Night of the Living Deb
"It seems sort of like a zombie apocalypse!", observes Deb Clarington (Maria Thayer), quickly assessing the situation around her and unhesitantly taking appropriate action where so many other heroes and heroines in this genre spend half their film just working out what's what.
Not that her savviness always pays off. "You know these are not the sprinter types, they're more of the oldschool, cerebral palsy variety," she says, not realising that the zombie slowly shuffling up to her really did have cerebral palsy in his former life, and that his fellow undead are a whole lot faster. In other words, Night of the Living Deb, from Kyle Rankin, the director of giant bug comedy Infestation (2009), knows its tropes, and knows that we know them, yet still, in keeping with its title, keeps taking us in one direction only to overturn our expectations with a sly gag.
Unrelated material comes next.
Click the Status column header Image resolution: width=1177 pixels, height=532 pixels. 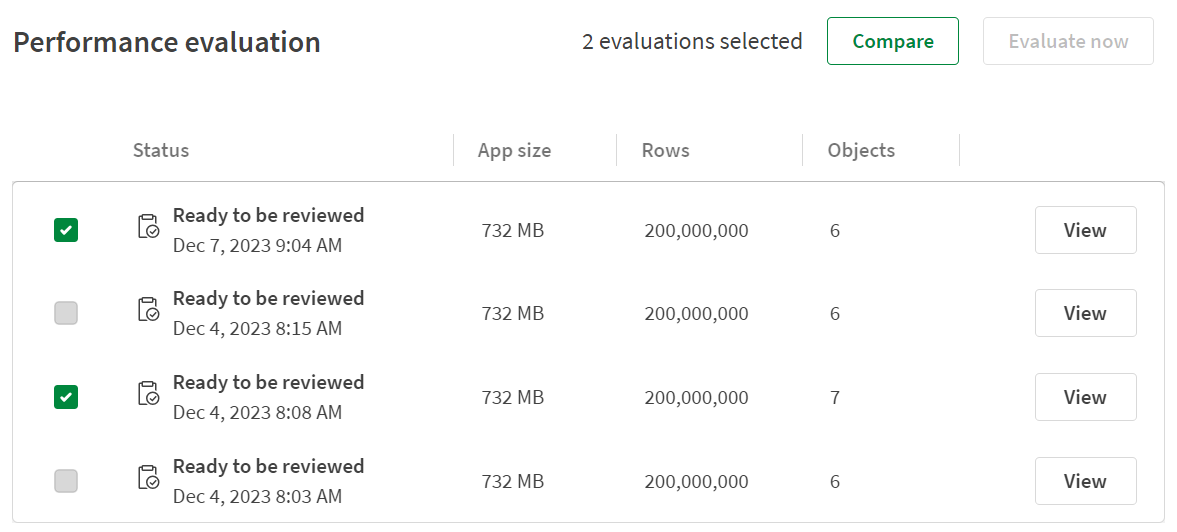click(x=161, y=151)
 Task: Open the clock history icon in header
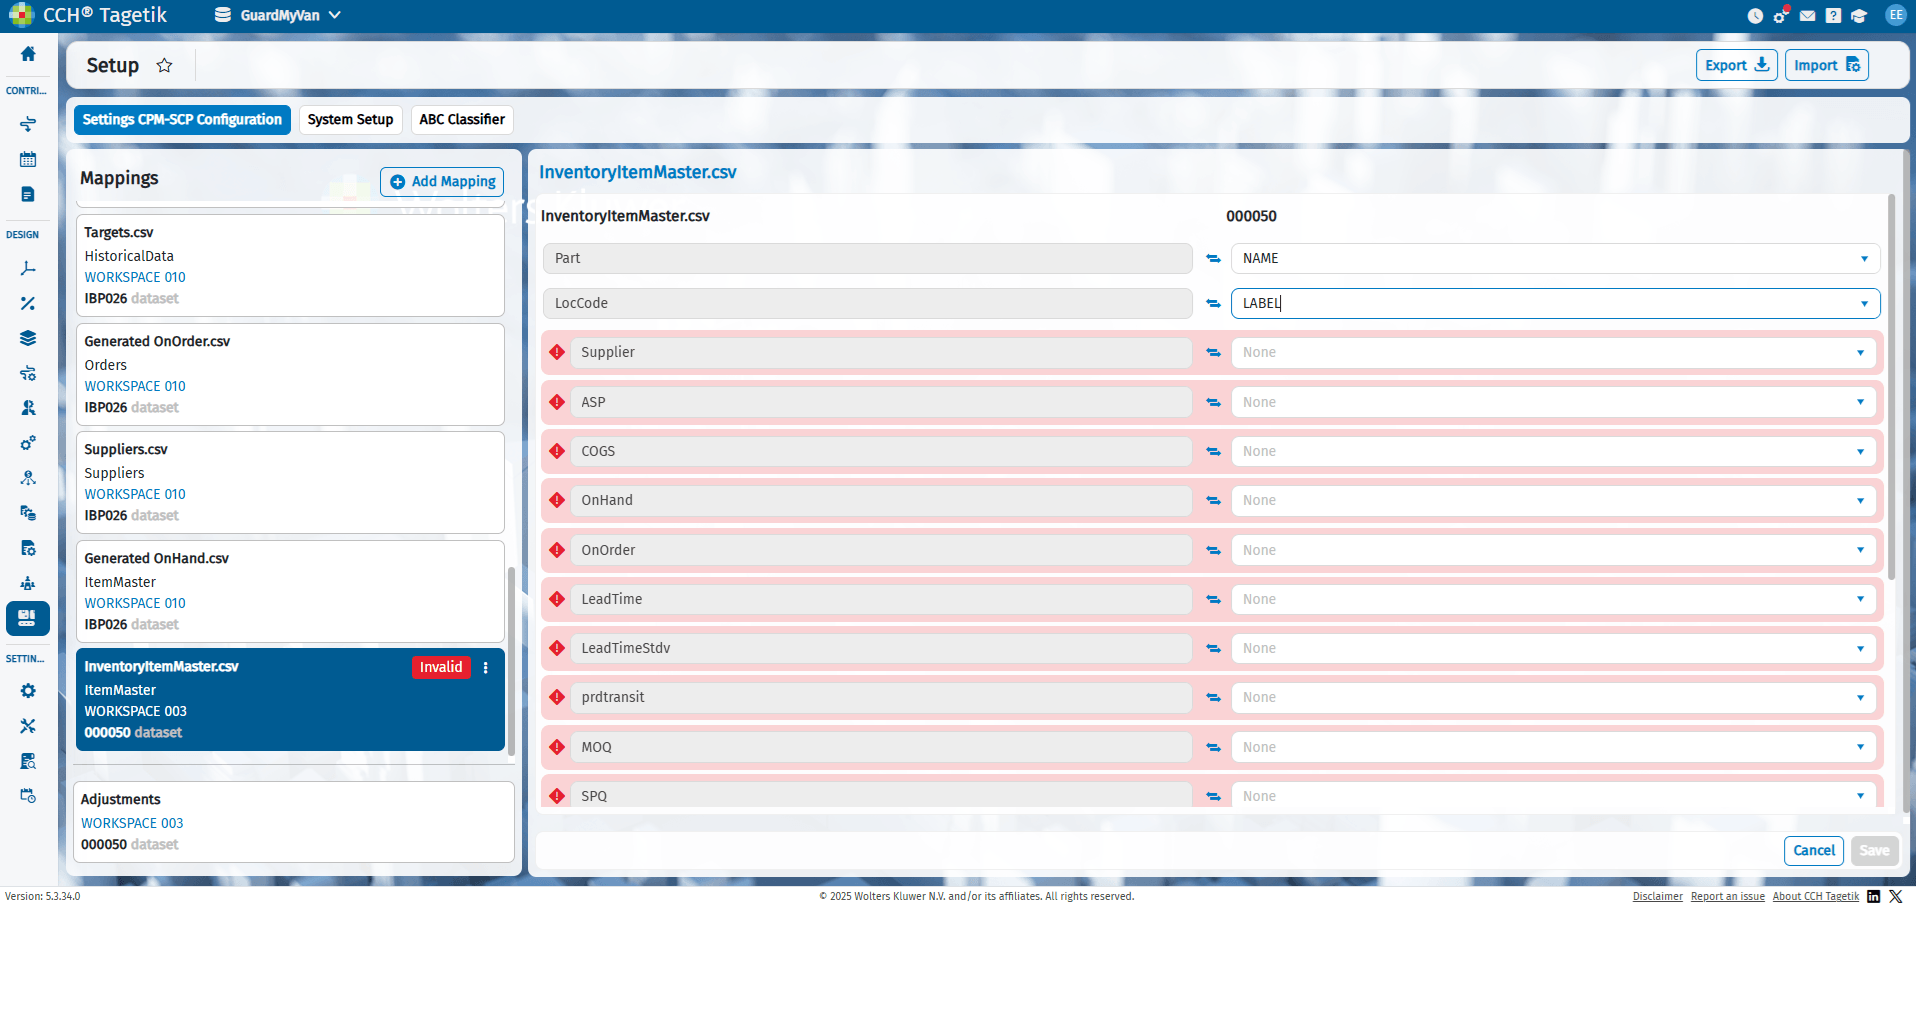point(1755,16)
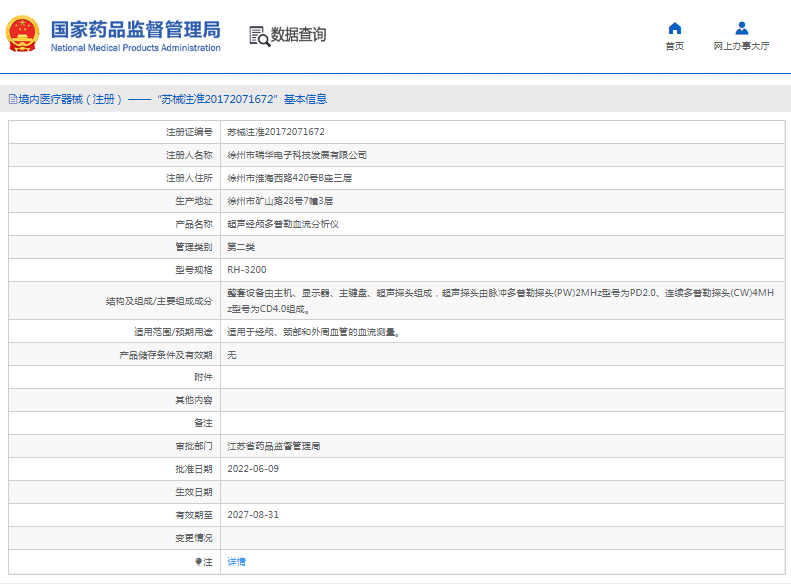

Rankin's romzomcom begins with meat-loving Deb drunkenly picking up vegan Ryan Waverly (Michael Cassidy) in a Portland bar on the eve of Independence Day, only for him to have second thoughts about her the following morning - even as all around them have succumbed to a water-borne zombie virus. An irrepressibly perky goofball, Deb has us too wondering if we love her or hate her, with Thayer doing a valiant job of playing her both ways - although if you are not on Deb's side by the end, a misjudged, super-saccharine speech that she gives to camera might prove excruciating. On the way there, though, she sparks off hilariously with Ryan's corrupt, ambitious, brownie-baking father Frank (Ray Wise) and gormless brother Chaz (Chris Marquette), as these citizens of Maine take armageddon in their stride, and even find time, mid-massacre, for a spot of relationship-building. It is a tad hit and miss, but just about charming enough to survive the overcrowded zombie market - and for a film set over the 4th of July, and featuring one character obsessed with Christmas, Night of the Living Deb sure comes with a lot of Easter eggs.